2019-05-21 ESR ETL failed on applicant-export

Date
 
AuthorsJoseph (Pepe) Kelly
StatusMissing applicant file uploaded to ESR on 2019-05-22?
Summary

ESR applicant-export failed on 21st May due to a connection error.  The ETL received a 401 (Unauthorized) exception but we don't yet know why.

ImpactNew Applicants for Yorkshire & Humberside were not received by ESR until  

Jira reference

TISNEW-3001 - Getting issue details... STATUS

Impact

New Applicants for Yorkshire & Humberside were not received by ESR until  

Details of the scheduled jobs are here: ESR Schedules.

Root Causes

  • A 401 (Unauthorized) response was received for a HTTP request from ESR-ETL to TCS.
  • The second run of the job didn't complete before the FTP sync initiated.

Trigger

  • Authentication failure of the request from the ESR-ETL to TCS.

Resolution

  • Check which files (if any) weren't sent to ESR (comparing export ETLs and FTP Sync job in #esr_operations channel in slack)
  • Moved missing file to the 'outbound' folder in Azure for today (22nd) ready to be processed at 18:00.

  • Validate the file was processed by ESR the next day.
  • Add application level retries to cope with temporary connectivity issues.

Detection / Timeline

  • 2019-05-21 1700: Ansible message to #esr_operations channel reporting failure.
  • 2019-05-21 1745 (approx.): Message from Ansible picked up and job run manually via jenkins.
  • 2019-05-21 1800: FTP Sync runs and picks up all but 1 file.
  • 2019-05-22 1130: Investigation started.
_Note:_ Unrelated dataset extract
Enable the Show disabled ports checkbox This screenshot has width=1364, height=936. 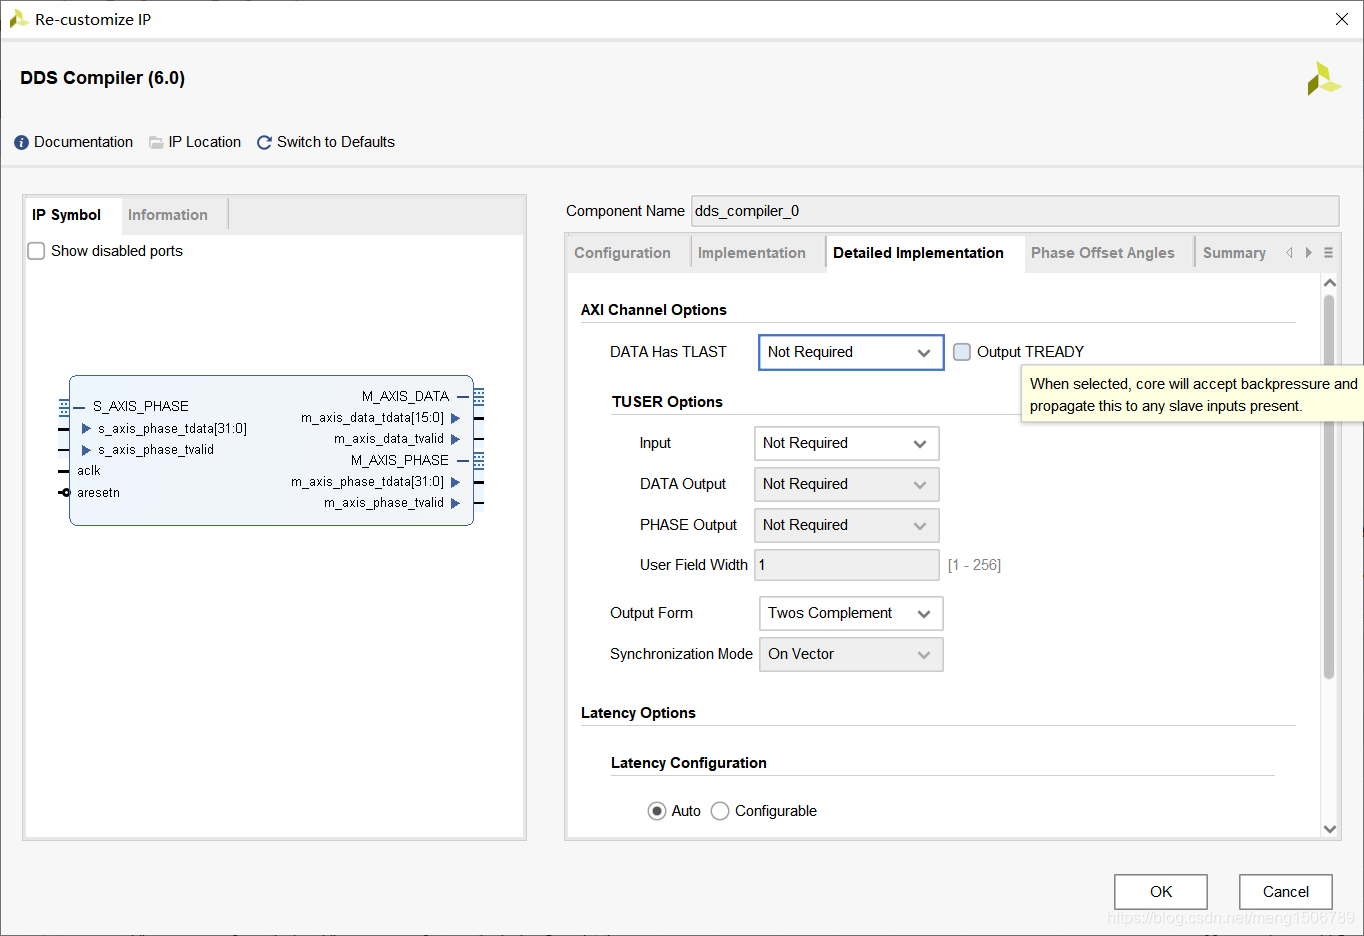click(36, 251)
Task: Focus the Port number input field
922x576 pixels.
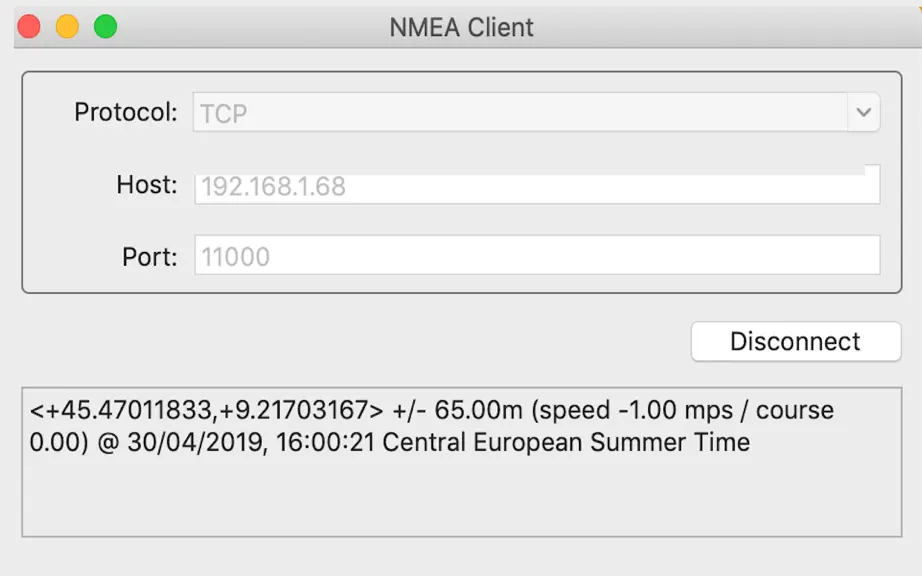Action: [x=537, y=255]
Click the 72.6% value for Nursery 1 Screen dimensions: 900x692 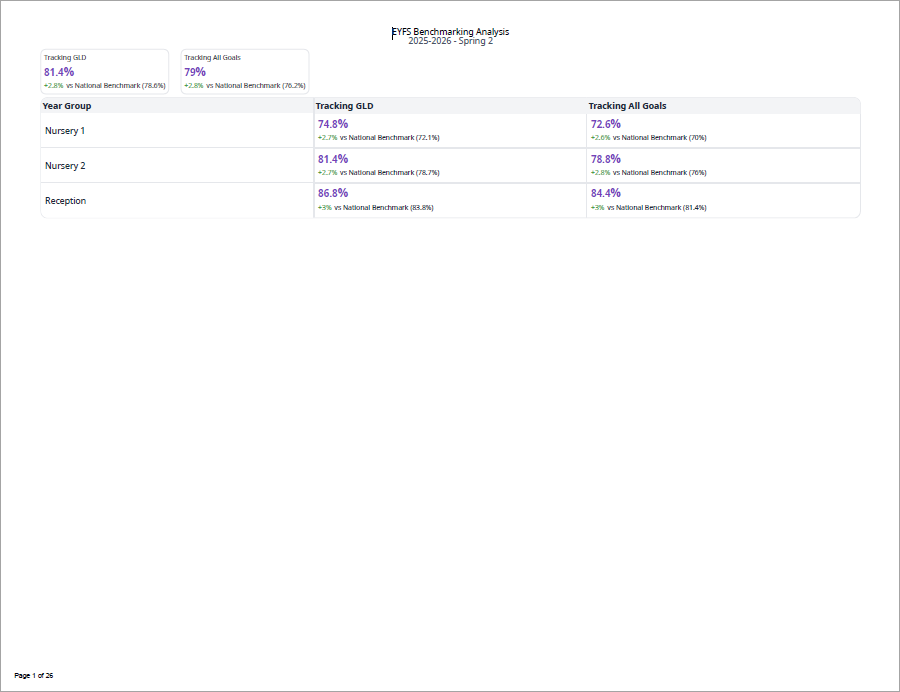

Found that there was 1 file placed in Azure after the FTP sync ran and the last file uploaded was processed by ESR.
  • 2019-05-22 1458: Copied file from yesterday's outbound folder (2019-05-21) to today's outbound folder (2019-05-21).
  • 2019-05-23 0807: Checked that file was processed by ESR. Email in #esr_emails confirms file contents

Action Items

  • Raise ticket to include retries (as one type of service resilience) for connection issues, e.g. a configurable list of HTTP status codes

Lessons Learned

  • 401 (Unauthorized) HTTP Responses are not always due to the service or profile being down/restarting.
  • Slack notifications can be configured for keywords

What went well

  • It was simple to rectify the issue with this particular instance.

What went wrong

  • A transient connection problem caused the job to fail.
  • The jobs are very close to each other. The restarted job didn't complete before the next in the chain ran.

Where we got lucky

Supporting information

ESR log:

2019-05-21 16:00:39.199 ERROR 1 — main o.s.boot.SpringApplication : Application startup failed

java.lang.IllegalStateException: Failed to execute ApplicationRunner
...
at com.transformuk.hee.tis.esr.Application.main(Application.java:49) 1.0.27
...

Caused by: org.springframework.web.client.ResourceAccessException: I/O error on GET request for "http://tcs:8093/tcs/api/placements/filter": {
"timestamp" : "2019-05-21T16:00:39.185+0000",
"status" : 401,
"error" : "Unauthorized",
"message" : "Unauthorized",
"path" : "/tcs/api/placements/filter"
}; nested exception is java.io.IOException: {
"timestamp" : "2019-05-21T16:00:39.185+0000",
"status" : 401,
"error" : "Unauthorized",
"message" : "Unauthorized",
"path" : "/tcs/api/placements/filter"
}

TCS and Profile logs don't show